Se levantó y caminó hacia la ventana.

La noche, afuera, parecía tranquila. Demasiado tranquila. Las farolas lanzaban un resplandor pálido y fijo sobre la calle vacía, y una neblina fina comenzaba a descender sobre los tejados. No se oía nada. Ni voces, ni pasos, ni viento.

Solo el silencio.

Por un instante dudó. Luego tomó una decisión.

—Una caminata antes de dormir no me haría daño —murmuró para sí misma, como si intentara convencerse.

Y sin pensarlo más, tomó su abrigo, se calzó los botines y salió. Como si algo allá afuera la estuviera esperando… o llamando.

Caminó sin rumbo fijo, o al menos eso quiso creer. El aire nocturno estaba cargado de humedad y el silencio del pueblo parecía más espeso a esas horas. Avanzaba por las calles vacías, sus pasos resonando con un eco sordo sobre el empedrado húmedo. No había viento, ni grillos, ni siquiera el crujido de alguna rama. Solo su respiración, cada vez más agitada.

No fue hasta que levantó la vista que se dio cuenta de dónde estaba.

Frente a ella, al otro lado de la calle, se alzaba la casa de su infancia. Aquel lugar que había dejado atrás, convencida de que nunca volvería. La fachada seguía igual: las paredes desconchadas, la baranda oxidada, el tejado inclinado como si la casa se estuviera rindiendo lentamente al tiempo. Sin embargo, algo en ella —algo invisible— parecía vigilar.

Lena apretó las manos en los bolsillos del abrigo... y se detuvo.

Entre sus dedos sintió algo frío y áspero. Cerró el puño instintivamente y sacó el objeto con lentitud.

Era el llavero de madera agrietada. Las llaves de la casa.

—¿Qué diablos...? —murmuró, mirando con incredulidad el metal apagado bajo la luz amarillenta del farol.

No recordaba haberlas tomado antes de salir. Estaba segura de haberlas dejado sobre la mesita de noche. ¿O no?

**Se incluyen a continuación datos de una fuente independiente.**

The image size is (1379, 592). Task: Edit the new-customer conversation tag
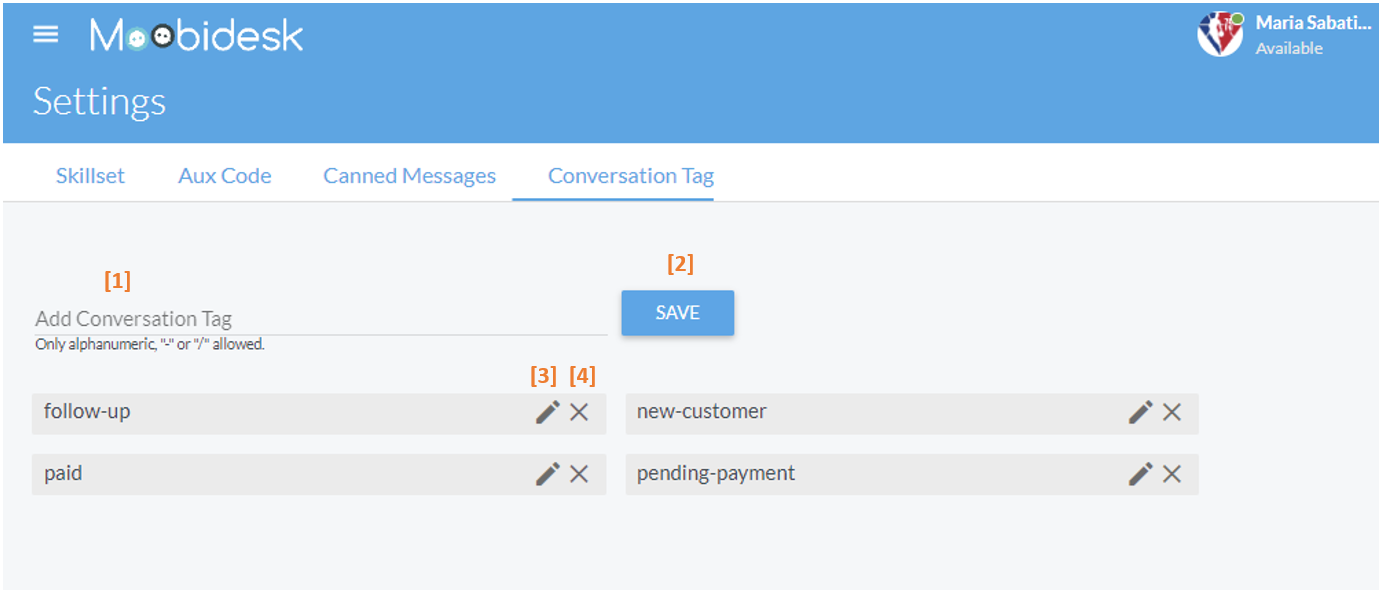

Volvió la mirada hacia la casa, el corazón repicándole en el pecho. Y entonces, la vio.

Una figura se asomaba por la ventana del segundo piso, justo detrás de las cortinas raídas y amarillentas. La silueta era estática, apenas perceptible, pero estaba allí. Lena dio un paso al frente, entrecerrando los ojos para tratar de enfocar mejor.

Fue entonces cuando el rostro apareció, delineado por la luz interior.

Y lo reconoció de inmediato.

El mismo rostro con el que había crecido. El rostro que era una copia del suyo.

El rostro de Nora.

Inmóvil. Observándola.

Una sonrisa apenas visible curvó los labios de la figura. No era amable. No era humana.